The flash drive we’ve just created should be bootable in a Mac or a PC. You can use it on a Mac to install macOS, Windows or Linux to appropriately formatted partitions on the Mac. You could even install different operating systems to different partitions on the Mac and choose the one you want to boot at startup. You can also use the drive on a PC to install Windows or Linux.

To test your flash drive on a Mac, power on the computer with the drive connected, and hold down the option key as you do so. After a short period of time, you should see all the different bootable options available to you, both for the hard drive in the Mac, and the flash drive. Clicking on any one of the installers available on the flash drive will launch the relevant installer, enabling you to proceed with the installation of that operating system.
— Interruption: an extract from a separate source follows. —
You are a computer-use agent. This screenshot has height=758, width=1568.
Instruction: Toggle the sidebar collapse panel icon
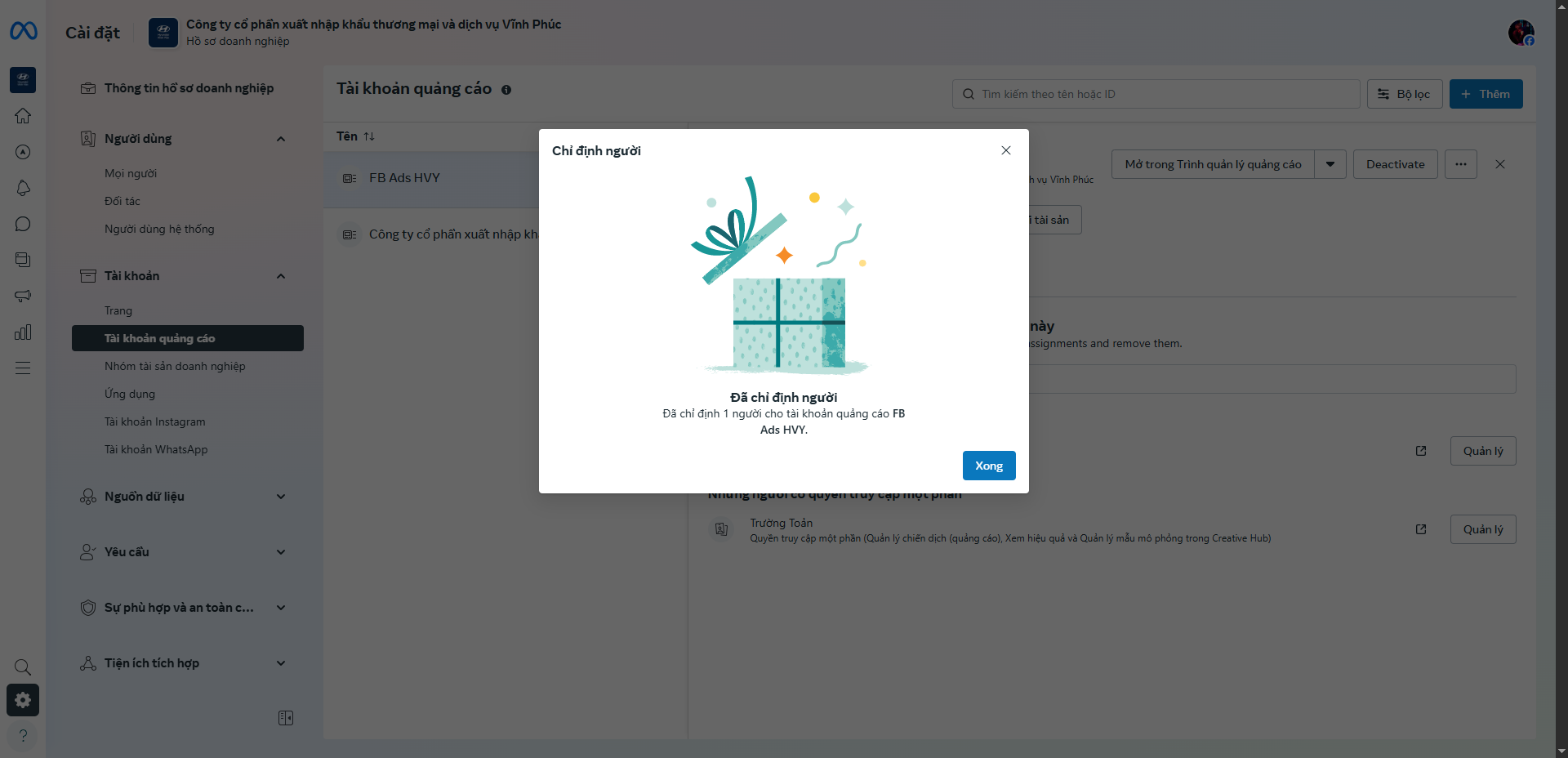(286, 718)
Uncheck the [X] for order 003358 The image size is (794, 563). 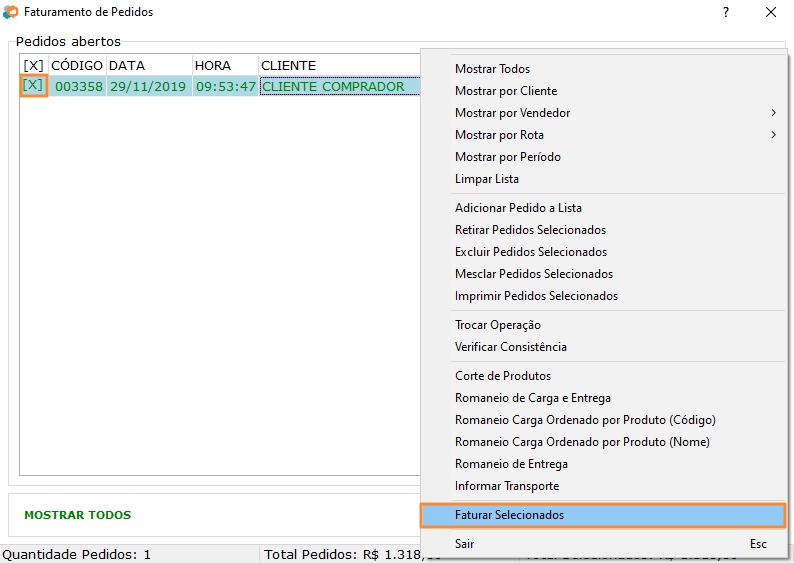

To test the flash drive on a Windows PC, ensure that secure boot is disabled and configure the BIOS/UEFI settings to enable booting from a USB drive. After powering on the computer, you should be able to select either the Windows or the Linux installer. It’s also possible to run a live Ubuntu session on the PC by selecting the relevant option after booting from the Linux partition.


We’ve created a multi-OS installer flash drive for macOS Big Sur, Windows 10 and Ubuntu. For my own purposes I’ve taken this a step further and also created partitions for older versions of the macOS. This means that the drive is suitable for use with Apple Mac computers of an older vintage that don’t support macOS Big Sur.